Creepy behavior is not receiving a text from an old friend or someone you met who YOU gave your number to. Don’t blame him, blame the Grey Goose you had last night.
It is a guy who completely interrupts your night out with friends while you’re in the midst of a conversation, lingers at your table even if no one is talking to him and later introduces himself to your other friends who arrive late as if he came with your friends: clinger alert.
It is not a guy who politely approaches you and your friends at a bar during an opportune moment (like when you aren’t in deep conversation about your personal life or manic depressive state you’ve been in lately and why are you talking about that in a bar anyway?). If you don’t want to be approached, go hang out at library.
It is approaching you and your friends and asking what your bra size is, if you like it from behind and if it hurt when you fell from heaven. And he’s serious.
It is not asking how you are, what you do and what your interests are.

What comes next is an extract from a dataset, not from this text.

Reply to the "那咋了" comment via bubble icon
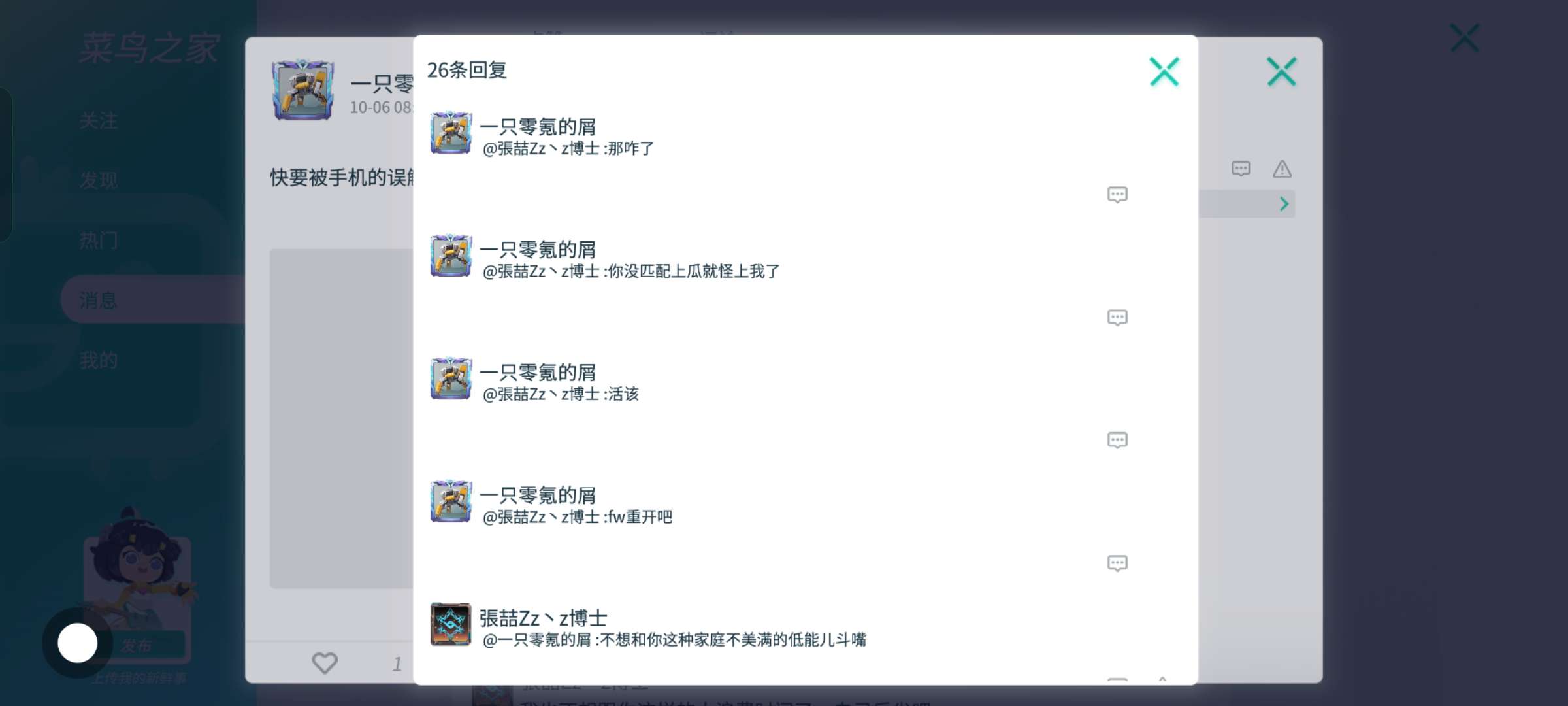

It is making crude jokes about bananas, comparing them to "himself" and then asking for your number while in the produce section.
It is not striking up a conversation about fruit just because. People are friendly sometimes. Shocking, I know.
It is dropping by unexpectedly because you didn’t answer 14 of his phone calls.
It is not dropping by unexpectedly when he knows you're sick or being held hostage because you have disclosed the information in a nonchalant, non-direct invite sort of way.
It is when a stranger calls you out for not wanting to give a guy like him--homeless--a chance and basically drop your pants because he called you beautiful. In public. In the middle of 40 plus people.
It is not a stranger saying you’re attractive and carrying on his merry way. Take the compliment and say thank you. Don’t be a bitch.
It is mentioning a conversation you had with your brother on your brothers’ page who he’s not friends with and technically doesn't know of his existence because you haven't mentioned him before. That’s stalking.
It is not mentioning something he saw you post on Facebook (he’s not stalking you; you just publicly disclose where you “check in” every 30 minutes. Get over yourself).
If it's genuine, it's not creepy. At least until it involves someone on Megan’s Law.